> _CONSIGNE ÉCRITE A_
Relevez tous les noms que l'extrait sur les carnets web donne à ce type de site, « weblog » compris.
> _CONSIGNE ÉCRITE B_
D'après l'extrait sur les carnets web, de quels deux mots « joueb » est-il la contraction ?
> _CONSIGNE ÉCRITE C_
Reproduisez mot pour mot l'extrait sur les carnets web, de « Les carnets web » à « la sphère publique. ».

> _EXTRAIT CHOISI_
───

E-Agora : une utopie électronique - Version 0.8fr 04/04/2005


Les carnets web (en anglais weblog) constituent une nouvelle forme de communication inter-personnel. Ils se présentent sous la forme d’un portail internet et pourtant ils sont différents des pages web traditionnelles. Les outils de gestion de contenu qu’ils emploient font d’eux une nouvelle voix dans le paysage médiatique, une alternative aux médias de masse. Les carnet web constituent des outils pour l’émergence de communauté virtuelle qui ont la capacité de revitaliser la sphère publique.

Qu’est qu’un weblog ?

Un weblog est un site web sur lequel est mis en ligne un journal tenu au jour le jour ou d’heure en heure. Weblog, qui la contraction de web et de log, est fréquemment raccourci en blog. En français, on parle de joueb, qui est la contraction de journal et de web, ou plus simplement de carnet web.

───

Liste des données:
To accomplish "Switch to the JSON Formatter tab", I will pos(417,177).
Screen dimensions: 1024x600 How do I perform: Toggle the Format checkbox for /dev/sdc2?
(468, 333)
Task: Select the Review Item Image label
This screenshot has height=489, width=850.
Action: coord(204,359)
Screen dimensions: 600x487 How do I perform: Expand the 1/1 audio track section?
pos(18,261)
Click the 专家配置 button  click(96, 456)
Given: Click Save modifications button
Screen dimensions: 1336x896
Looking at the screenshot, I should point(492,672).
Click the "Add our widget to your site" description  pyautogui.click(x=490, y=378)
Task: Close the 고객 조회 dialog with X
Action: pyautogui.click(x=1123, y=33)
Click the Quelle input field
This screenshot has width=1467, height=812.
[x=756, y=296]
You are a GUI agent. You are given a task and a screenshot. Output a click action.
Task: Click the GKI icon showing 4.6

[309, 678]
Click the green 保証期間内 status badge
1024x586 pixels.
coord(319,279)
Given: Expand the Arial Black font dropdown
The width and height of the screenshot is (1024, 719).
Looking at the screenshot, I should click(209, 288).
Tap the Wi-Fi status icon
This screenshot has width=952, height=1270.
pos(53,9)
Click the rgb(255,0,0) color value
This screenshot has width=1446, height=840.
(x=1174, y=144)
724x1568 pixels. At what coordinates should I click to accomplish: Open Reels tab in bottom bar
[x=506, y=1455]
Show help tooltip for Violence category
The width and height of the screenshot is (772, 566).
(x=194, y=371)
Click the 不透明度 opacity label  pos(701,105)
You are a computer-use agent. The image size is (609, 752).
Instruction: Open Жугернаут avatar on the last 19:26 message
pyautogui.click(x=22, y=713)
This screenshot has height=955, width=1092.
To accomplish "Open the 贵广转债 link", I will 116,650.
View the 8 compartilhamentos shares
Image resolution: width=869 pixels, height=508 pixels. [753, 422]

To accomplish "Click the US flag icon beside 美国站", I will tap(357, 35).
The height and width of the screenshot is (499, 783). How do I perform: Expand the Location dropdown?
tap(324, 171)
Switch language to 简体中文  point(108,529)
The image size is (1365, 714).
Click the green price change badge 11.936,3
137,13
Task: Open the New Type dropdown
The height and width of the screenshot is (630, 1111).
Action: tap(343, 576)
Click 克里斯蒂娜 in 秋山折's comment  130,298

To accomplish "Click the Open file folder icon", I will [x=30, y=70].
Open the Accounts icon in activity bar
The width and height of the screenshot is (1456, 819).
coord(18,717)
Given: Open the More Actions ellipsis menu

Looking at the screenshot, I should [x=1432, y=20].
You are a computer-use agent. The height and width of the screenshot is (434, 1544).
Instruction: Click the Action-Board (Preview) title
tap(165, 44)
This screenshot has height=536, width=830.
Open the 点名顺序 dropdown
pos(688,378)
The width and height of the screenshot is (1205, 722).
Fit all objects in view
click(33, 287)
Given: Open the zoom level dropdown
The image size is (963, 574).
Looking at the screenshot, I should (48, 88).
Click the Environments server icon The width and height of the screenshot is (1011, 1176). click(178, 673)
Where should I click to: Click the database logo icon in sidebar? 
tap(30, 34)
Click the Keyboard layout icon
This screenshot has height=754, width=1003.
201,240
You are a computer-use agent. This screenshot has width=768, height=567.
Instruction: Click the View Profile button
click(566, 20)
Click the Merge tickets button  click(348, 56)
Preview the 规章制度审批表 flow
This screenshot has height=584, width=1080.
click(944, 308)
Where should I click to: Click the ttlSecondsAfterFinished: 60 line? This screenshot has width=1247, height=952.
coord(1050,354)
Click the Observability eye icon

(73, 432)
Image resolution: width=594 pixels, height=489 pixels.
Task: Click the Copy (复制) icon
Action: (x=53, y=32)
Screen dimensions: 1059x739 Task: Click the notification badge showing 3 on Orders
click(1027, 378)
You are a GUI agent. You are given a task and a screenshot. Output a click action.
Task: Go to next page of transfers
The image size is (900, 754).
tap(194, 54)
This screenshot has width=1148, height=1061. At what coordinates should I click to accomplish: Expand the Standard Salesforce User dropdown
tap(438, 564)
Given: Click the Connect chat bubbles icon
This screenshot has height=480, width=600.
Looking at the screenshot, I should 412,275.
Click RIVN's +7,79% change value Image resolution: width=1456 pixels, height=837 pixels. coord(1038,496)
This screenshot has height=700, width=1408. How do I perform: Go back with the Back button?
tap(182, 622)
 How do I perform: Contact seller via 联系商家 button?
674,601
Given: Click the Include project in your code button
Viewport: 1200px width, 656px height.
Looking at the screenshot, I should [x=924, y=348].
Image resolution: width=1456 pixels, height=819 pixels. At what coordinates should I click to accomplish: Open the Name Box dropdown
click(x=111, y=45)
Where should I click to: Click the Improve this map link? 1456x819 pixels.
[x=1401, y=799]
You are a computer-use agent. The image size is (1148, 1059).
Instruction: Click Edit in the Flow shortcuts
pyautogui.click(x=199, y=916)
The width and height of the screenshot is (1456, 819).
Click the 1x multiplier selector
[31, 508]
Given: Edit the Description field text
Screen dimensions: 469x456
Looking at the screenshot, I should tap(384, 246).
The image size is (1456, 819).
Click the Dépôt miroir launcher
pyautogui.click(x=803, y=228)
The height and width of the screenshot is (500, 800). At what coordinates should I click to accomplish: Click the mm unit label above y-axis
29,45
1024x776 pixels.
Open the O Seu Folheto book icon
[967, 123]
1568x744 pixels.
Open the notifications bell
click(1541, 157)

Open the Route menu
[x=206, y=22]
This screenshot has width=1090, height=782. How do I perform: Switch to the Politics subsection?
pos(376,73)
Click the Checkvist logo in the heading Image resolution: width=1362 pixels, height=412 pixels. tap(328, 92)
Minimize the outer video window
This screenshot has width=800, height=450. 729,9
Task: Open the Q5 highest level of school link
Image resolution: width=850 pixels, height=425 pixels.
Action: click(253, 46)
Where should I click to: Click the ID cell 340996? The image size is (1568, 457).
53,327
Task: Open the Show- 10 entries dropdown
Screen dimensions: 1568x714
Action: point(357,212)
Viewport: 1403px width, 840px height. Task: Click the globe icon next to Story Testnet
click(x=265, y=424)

───

> _RÉSULTAT ATTENDU A_
weblog, blog, joueb, carnet web

> _RÉSULTAT ATTENDU B_
De « journal » et de « web ».

> _RÉSULTAT ATTENDU C_
Les carnets web (en anglais weblog) constituent une nouvelle forme de communication inter-personnel. Ils se présentent sous la forme d’un portail internet et pourtant ils sont différents des pages web traditionnelles. Les outils de gestion de contenu qu’ils emploient font d’eux une nouvelle voix dans le paysage médiatique, une alternative aux médias de masse. Les carnet web constituent des outils pour l’émergence de communauté virtuelle qui ont la capacité de revitaliser la sphère publique.